Michael had this much more under control for a time. Back in 2017 he was only striking out at a 21% clip which in today’s game is more than acceptable. Especially if it’s accompanied by 31 dingers, so he’s clearly worth a risk here, especially if the risk was a lefty who wasn’t doing much anyway. I mean don’t get too stoked, Gregory Polanco had a 21% K rate in his best season 2018 with 23 dingers, and he is the worst player in the history of the game right?
Now, ok, he’s worth the risk, but what can he do? Well, first base, DH, left field, second base, and I’d imagine if you played left field with the Green Monster you can handle right field with the Clemente Wall.
Look, there aren’t any guarantees in baseball. I can throw out all the stats you like but at the end of the day, you’re looking for skill sets and more importantly for them to evolve.

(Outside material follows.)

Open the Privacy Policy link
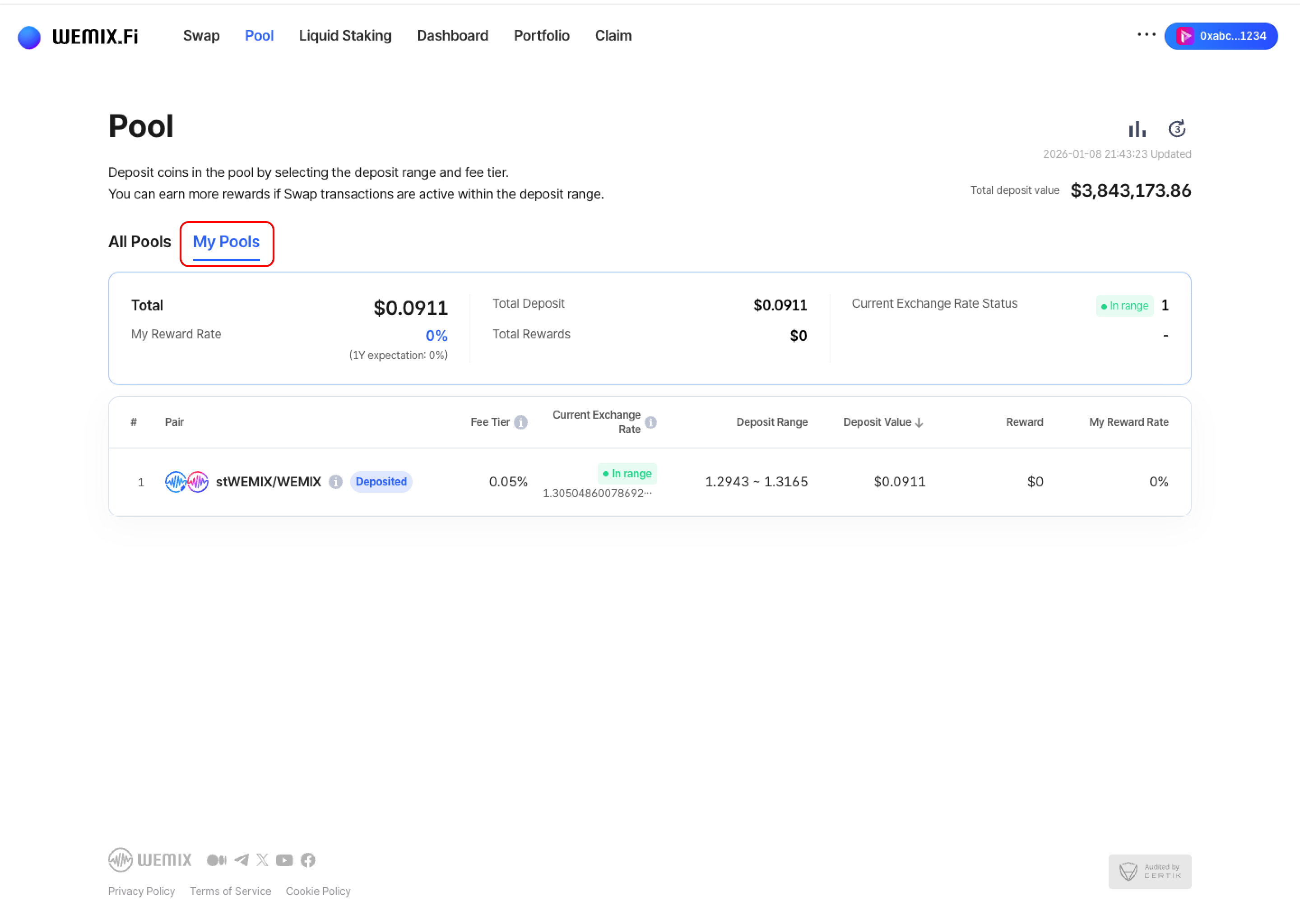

So far Michael is a guy with one hell of a power tool, and not so much on the contact, at least so far.
The Pirates think he’s worth developing and since today is his birthday, happy birthday Michael, he’s all of 26 years old and doesn’t even hit arbitration 1 until next season, he probably is.
They’re out nothing if he fails and have everything to gain if he’s plopping balls in the Rotunda soon.
He could find his way to MLB this year, but if he does it will almost have to be at the expense of someone currently here. That could be Gregory Polanco, Anthony Alford, maybe even Rodolfo Castro. With only two call ups in September chances are the Bucs just promote a couple pitchers but if they go with a bat, Chavis would be my bet.
Taking risks on guys like this is a very affordable way to try to improve the short term without sacrificing the prospect capital they’ve worked so hard to build.
Bottom line, he’s an all or nothing player at the plate, and he’s an all or nothing player as an acquisition. Look for more like this before next season gets into business.
Oh, Michael, well a team like this, I’d play him in right field, bat him seventh and take the K’s in exchange for a chance at some instant offense, hey, it’s not like they’re really playing small ball either.